Die Erklärung der Beklagten zu 1 als Zedentin der jetzigen Gläubigerin, von dem Vertrag, aus dem sich titulierte Anspruch ergibt, zurückzutreten, würde die Zwangsvollstreckung nur dann unzulässig machen, wenn der Rücktritt wirksam wäre. Der Kläger hat aber keine Tatsachen vorgetragen, die die Wirksamkeit des Rücktritts der Beklagten zu 1 ergäben. Er hat sich überdies selbst auf den Standpunkt gestellt, daß die Rücktrittserklärung schon im Hinblick auf § 454 BGB keine Wirksamkeit entfalten könne.

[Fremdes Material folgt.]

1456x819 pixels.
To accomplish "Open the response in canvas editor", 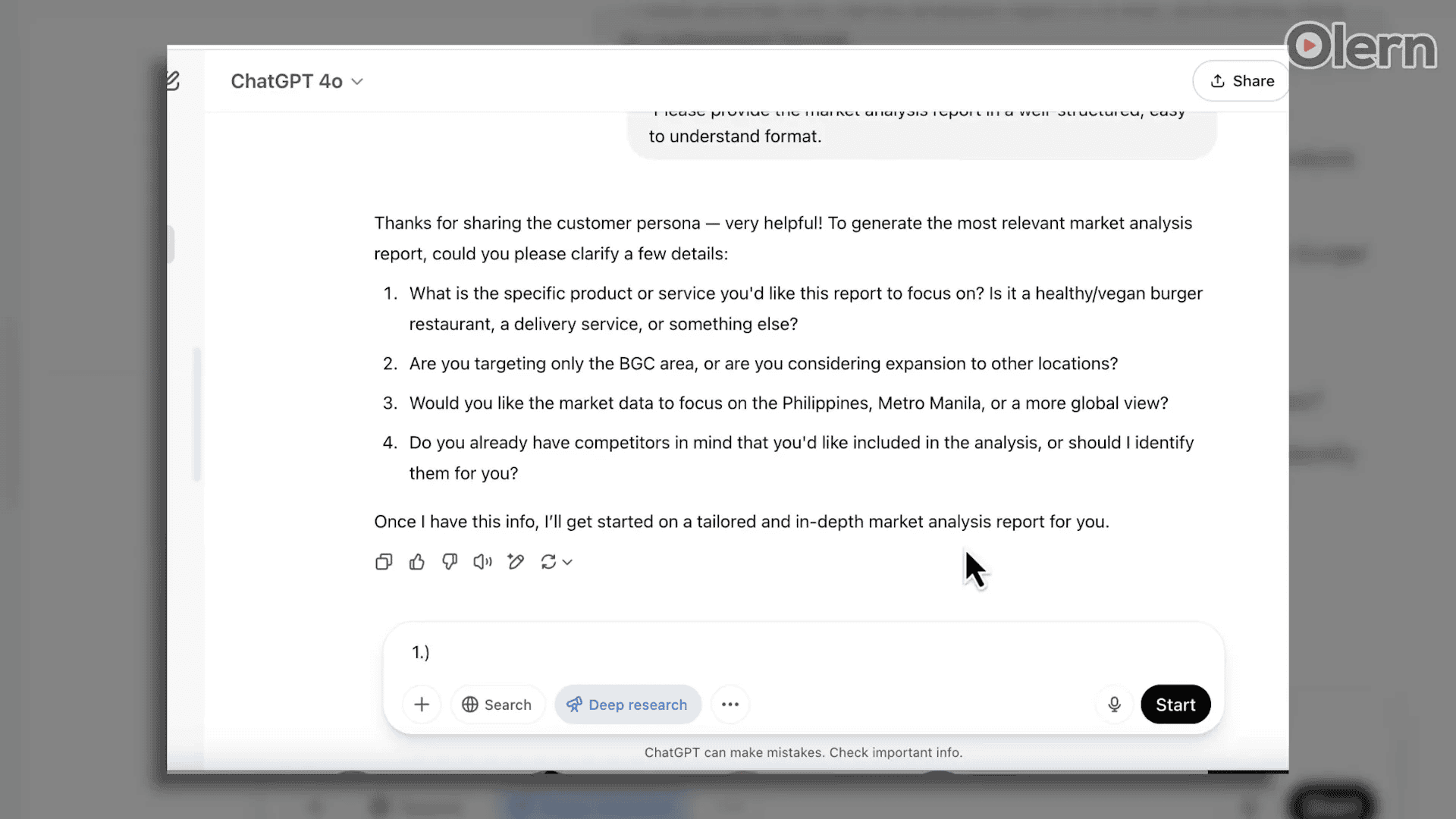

Auch unter dem Gesichtspunkt von Treu und Glauben, der im Verfahrensrecht zu beachten ist (BGHZ 42, 1; Baumbach/Lauterbach a.a.O. Einleitung III 6 A), stellt sich jedenfalls nicht aufgrund der Rücktrittserklärung der Zedentin des vollstreckbaren Anspruchs (Beklagte zu 1) die Vollstreckung als unzulässige Rechtsausübung der Zessionarin (Beklagte zu 2) dar, wenn keine Umstände dafür sprechen, daß die Zessionarin sich das Verhalten der Zedentin anrechnen lassen muß. Die Erklärung des Rücktritts erzeugt zwar eine Unsicherheit über den Bestand des Rechtsverhältnisses, das den vollstreckbaren Anspruch begründet. Diese Unsicherheit allein vermag jedoch die Kraft den Vollstreckungstitels unter den gegebenen Umständen nicht zu zerstören.
4. Die Rechtfertigung des vom Kläger erhobenen Einwands gegen die Zwangsvollstreckung und damit die Entscheidung über die Klage hängt sonach davon ab, ob der zugunsten den Klägers unterstellte Inhalt des Vertrags vom 28. Mai 1973 zutrifft. Das angefochtene Urteil ist daher aufzuheben und die Sache zur tatrichterlichen Klärung dieser Frage zur anderweiten Verhandlung und Entscheidung, auch über die Kosten der Revision, an das Berufungsgericht zurückzuverweisen. Der Senat hat von der Möglichkeit des § 565 Abs. 1 Satz 2 ZPO Gebrauch gemacht.